|YIELDS: 6 Servings||PREP TIME: 10 mins||COOK TIME: 15 mins||TOTAL TIME: 25 mins|
This Healthy Coconut Curry was a hit! Creamy and flavorful, with just the right amount of spice - try it with tofu to make this a satisfying, meat-free meal!
½ lb green beans, cut into 2" pieces
1 tbsp canola oil
1 red onion, thinly sliced
Kosher salt and pepper
1 ½ tsp minced garlic
1 tbsp minced ginger
1 serrano chile, thinly sliced
2 tbsp Thai red curry paste
2 (14 oz) cans coconut milk
1 cup vegetable stock
⅓ cup lime juice
¼ cup fish sauce
3 tbsp honey
2 lbs protein (extra firm tofu, cooked chicken, cooked prawns, etc.)

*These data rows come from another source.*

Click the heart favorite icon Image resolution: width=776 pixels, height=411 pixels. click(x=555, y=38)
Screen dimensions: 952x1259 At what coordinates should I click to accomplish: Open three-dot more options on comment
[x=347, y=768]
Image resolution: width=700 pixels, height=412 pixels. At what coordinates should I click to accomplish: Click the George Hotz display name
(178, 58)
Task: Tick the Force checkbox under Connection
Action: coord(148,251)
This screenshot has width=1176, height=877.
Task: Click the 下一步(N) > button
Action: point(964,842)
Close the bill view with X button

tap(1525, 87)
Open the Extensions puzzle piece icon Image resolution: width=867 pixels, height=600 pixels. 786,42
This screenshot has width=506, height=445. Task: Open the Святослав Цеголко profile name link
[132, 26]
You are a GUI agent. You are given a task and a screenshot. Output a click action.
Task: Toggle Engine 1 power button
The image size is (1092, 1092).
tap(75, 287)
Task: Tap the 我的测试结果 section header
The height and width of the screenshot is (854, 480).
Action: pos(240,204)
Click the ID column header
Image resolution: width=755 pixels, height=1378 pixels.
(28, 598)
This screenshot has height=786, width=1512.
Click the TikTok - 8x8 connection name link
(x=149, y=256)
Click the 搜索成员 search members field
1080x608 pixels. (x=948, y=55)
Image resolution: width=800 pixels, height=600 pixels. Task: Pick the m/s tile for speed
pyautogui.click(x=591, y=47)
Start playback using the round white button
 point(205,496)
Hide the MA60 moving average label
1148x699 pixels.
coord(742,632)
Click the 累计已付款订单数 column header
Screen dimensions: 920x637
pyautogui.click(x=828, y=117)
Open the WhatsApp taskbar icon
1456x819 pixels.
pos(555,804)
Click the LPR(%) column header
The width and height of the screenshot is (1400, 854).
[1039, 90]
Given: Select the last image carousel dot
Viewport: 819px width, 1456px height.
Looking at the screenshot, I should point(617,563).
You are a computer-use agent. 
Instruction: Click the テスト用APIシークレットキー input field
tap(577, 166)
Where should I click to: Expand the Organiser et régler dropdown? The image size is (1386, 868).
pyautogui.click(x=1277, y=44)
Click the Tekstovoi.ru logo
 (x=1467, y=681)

6 peppadew peppers, sweet peppers, or cherry tomatoes
Chopped fresh basil
Rice noodles (such as pad Thai noodles)
- Bring a pot of water to a boil and cook the green beans for 2-3 minutes then rinse in ice water to stop the cooking process. Drain and pat dry.
- Heat the canola oil in a large stockpot over medium heat. Add the onion, season with salt and pepper, and sauté for 6-8 minutes, until softened.
- Add the garlic, ginger, chile, and curry paste. Continue cooking for 1 minute.
- Stir in the coconut milk, chicken stock, lime juice, fish sauce, and honey. Bring to a boil, then reduce and simmer for 10 minutes.
- Add the protein and simmer for about 2 minutes.
- Stir in the peppadew peppers and blanched green beans. Simmer for 2 minutes.
- Stir in the basil, taste, and adjust seasoning, if needed.
- Prepare the rice noodles according to the package instructions.
- Add the noodles to a bowl, spoon the curry on top, add a squeeze of lime, and enjoy!